In 1912, Sam was listed as the secretary of Edgewood Realty.  He had also been on a sight-seeing and business trip to Prescott, Arizona.  “The syndicate of which the local men are members own 45,000 acres of land in Arizona on the Mexican border, which they contemplate opening up for homeseekers.”  On this same trip, the men, including Sam, “were guests of President William Howard Taft at dinner in Chicago…”

In 1915, Sam’s youngest daughter, Marie, married. His son, Fred, was attending college at Purdue University.

In 1918, along with being the Secretary of the Edgewood Grove Realty County, Sam was also the President of the Terre Haute Real Estate Board.

Sam and Cora’s son, Harry, married in 1919 and son, Fred, married in 1920.  By the 1920 census, Sam and Etta were now living without children in the home.  They had a servant living with them.

The next ten years showed Sam as General Manager of Standard Investment County, along with being the Secretary of the Edgewood Grove Realty Company.  In 1921, he purchased thirteen acres on Jordan Road in Owen County, Indiana.  In 1926, Sam bought his son Fred’s farm in Owen County, Indiana (Fred had bought property on Jordan Village Road and had built a farmhouse, barns, and a store building.  The house had indoor plumbing from a hydraulic ram bringing water from a spring in the woods. The house also had central heating from coal furnace which burned coal he dug up on the farm property).  After purchasing it, Sam rented the farm to his daughter Marie and her husband. In 1927, Sam was listed as the Treasurer of the Central Building and Loan Association.

In the 1930 Terre Haute census, Sam and Etta were listed as living in the same home, along with their granddaughter, Mary.  Sam was listed as a real estate dealer.  He was also the President of the Indiana Real Estate Association.

In 1932 Sam formed the Gray Land Corporation.  this involved the property he owned in Owen County where the farm was.  In 1935, Sam’s son Harry died.  Harry had also been a real estate dealer in Terre Haute.

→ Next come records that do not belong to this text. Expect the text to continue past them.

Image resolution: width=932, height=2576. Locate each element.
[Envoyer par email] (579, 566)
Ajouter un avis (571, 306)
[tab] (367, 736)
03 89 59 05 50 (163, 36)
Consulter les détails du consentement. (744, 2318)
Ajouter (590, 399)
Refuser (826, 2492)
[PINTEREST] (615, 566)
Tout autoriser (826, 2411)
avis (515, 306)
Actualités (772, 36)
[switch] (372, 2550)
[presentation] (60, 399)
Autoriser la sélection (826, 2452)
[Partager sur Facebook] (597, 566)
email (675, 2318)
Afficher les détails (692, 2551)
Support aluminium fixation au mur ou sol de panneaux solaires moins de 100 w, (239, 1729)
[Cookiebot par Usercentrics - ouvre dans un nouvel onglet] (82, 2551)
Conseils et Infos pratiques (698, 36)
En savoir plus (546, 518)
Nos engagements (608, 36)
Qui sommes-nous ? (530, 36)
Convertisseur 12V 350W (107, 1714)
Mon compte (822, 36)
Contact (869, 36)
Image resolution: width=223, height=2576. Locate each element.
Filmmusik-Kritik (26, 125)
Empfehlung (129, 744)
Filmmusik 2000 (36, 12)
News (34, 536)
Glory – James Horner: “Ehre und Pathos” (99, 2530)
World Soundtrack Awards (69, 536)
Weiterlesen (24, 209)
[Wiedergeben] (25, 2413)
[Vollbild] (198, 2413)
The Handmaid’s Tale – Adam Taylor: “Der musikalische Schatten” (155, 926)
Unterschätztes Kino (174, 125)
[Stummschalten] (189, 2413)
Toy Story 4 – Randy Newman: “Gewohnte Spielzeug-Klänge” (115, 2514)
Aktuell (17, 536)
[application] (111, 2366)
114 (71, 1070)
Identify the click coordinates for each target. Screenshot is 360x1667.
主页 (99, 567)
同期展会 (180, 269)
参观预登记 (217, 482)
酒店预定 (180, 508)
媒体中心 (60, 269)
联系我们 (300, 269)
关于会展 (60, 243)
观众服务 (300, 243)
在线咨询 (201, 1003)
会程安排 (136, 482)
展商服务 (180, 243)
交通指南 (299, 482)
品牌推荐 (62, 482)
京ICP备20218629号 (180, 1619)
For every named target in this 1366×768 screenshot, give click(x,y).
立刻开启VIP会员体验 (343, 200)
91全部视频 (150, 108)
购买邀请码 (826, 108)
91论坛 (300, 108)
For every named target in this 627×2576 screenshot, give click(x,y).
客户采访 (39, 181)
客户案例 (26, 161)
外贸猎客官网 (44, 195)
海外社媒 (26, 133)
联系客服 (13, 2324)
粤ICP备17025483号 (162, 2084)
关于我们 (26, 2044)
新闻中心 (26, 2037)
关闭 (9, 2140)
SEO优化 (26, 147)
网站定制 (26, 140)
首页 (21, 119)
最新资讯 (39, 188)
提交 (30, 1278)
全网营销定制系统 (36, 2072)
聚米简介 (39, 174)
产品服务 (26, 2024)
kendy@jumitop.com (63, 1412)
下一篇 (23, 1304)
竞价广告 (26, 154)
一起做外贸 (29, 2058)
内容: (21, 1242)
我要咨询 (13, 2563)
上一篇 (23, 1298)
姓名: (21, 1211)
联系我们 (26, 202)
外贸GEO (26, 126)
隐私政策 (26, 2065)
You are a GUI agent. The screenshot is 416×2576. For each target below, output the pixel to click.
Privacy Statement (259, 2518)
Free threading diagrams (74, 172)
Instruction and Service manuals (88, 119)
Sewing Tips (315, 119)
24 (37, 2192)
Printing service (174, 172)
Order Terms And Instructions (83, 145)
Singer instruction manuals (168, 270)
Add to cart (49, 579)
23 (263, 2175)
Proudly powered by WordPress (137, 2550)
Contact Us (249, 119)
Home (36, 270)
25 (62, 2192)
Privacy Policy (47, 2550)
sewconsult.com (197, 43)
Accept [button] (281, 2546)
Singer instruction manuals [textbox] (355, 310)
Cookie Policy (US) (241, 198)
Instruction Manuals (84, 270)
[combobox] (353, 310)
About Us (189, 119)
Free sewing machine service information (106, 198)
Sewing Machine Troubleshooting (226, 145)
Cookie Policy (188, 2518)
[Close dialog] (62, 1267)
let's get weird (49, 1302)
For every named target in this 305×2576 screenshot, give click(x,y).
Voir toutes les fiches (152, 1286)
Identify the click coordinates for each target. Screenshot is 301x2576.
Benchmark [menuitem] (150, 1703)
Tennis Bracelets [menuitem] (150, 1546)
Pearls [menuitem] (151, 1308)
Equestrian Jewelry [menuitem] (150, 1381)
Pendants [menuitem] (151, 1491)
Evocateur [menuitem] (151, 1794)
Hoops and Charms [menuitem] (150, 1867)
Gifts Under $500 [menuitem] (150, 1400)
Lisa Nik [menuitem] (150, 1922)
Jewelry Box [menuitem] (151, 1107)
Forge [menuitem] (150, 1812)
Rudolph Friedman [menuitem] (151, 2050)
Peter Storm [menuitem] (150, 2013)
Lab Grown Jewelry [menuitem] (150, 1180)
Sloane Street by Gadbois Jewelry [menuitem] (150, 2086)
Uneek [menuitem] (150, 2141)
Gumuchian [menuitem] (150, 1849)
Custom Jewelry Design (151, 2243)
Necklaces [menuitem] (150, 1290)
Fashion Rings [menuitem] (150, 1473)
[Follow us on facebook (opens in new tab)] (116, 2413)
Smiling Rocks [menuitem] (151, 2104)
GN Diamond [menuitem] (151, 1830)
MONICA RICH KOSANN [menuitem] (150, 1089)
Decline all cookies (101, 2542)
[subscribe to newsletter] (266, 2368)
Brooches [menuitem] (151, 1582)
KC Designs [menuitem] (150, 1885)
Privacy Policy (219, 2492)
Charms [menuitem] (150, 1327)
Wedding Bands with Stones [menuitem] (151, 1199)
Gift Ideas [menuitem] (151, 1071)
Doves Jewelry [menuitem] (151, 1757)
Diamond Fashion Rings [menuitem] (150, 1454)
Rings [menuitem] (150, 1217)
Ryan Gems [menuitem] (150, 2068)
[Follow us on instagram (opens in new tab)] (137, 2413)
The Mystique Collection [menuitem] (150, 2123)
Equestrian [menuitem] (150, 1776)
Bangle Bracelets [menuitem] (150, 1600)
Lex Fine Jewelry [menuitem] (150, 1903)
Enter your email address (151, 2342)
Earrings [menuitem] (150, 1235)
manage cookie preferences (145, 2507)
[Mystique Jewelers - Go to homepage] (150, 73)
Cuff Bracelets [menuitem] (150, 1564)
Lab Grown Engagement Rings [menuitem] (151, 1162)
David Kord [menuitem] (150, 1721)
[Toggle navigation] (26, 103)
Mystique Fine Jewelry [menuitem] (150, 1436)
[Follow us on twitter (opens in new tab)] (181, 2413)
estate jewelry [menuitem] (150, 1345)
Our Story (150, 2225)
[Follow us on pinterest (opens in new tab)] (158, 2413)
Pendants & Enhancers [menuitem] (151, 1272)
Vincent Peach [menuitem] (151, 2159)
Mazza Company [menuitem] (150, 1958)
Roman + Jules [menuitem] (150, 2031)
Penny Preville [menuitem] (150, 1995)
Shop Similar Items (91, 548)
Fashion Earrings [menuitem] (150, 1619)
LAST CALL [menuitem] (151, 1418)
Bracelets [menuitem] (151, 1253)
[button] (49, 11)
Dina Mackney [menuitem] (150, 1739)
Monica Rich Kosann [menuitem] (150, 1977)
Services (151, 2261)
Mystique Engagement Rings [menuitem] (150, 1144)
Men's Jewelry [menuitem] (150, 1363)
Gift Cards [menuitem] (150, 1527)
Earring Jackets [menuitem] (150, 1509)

That same year, Sam and Etta left Terre Haute and moved to the farm in Owen County, Indiana. Sam retained his numerous offices: from1936 to1938 he was the Treasurer of Standard Investment.  And in 1939, his beloved Lake Graybrook was completed.  The lake had been developed on Sam’s property in Owen County as a WPA project.  He built a big boathouse there and a cabin for his daughter Nye on five acres.  The rest of the lake property was sold as on or two acre properties.  Nye’s five acres remains in the family today.  The old cabin is gone, but was replaced by a three bedroom summer home where the family has spent every summer visiting since 1939.

In the 1940 census, Sam and Etta were listed as living on the farm.  He was also the Vice President of Central Federal Savings and Loan in Terre Haute.


 In 1946, Sam sold the farm to his granddaughter, Mary, and her husband.

In 1950 Sam’s daughter Marie died and in 1951, his daughter, Nye, died.

Sam died on the 6th of January in 1953. Sadly, when he died only one of his five children was living (Fred).  Sam had six grandchildren, five living when he died.  He also had four great-grandchildren at the time of his death.  Samuel Erskine Gray was ninety-one years old.  He is buried in Highland Lawn Cemetery in Terre Haute, along with his wife, Cora, and his children Fred, Harry and Gladys.

I think that Sam was a generous man based on letters I have found written to my grandmother Nye from him.  In one letter he mentioned that he had provided for his grandson’s (my dad) college tuition. He certainly started out life without anything living and working on a farm.  He appeared to be a quite ambitious man through-out his life who accomplished much.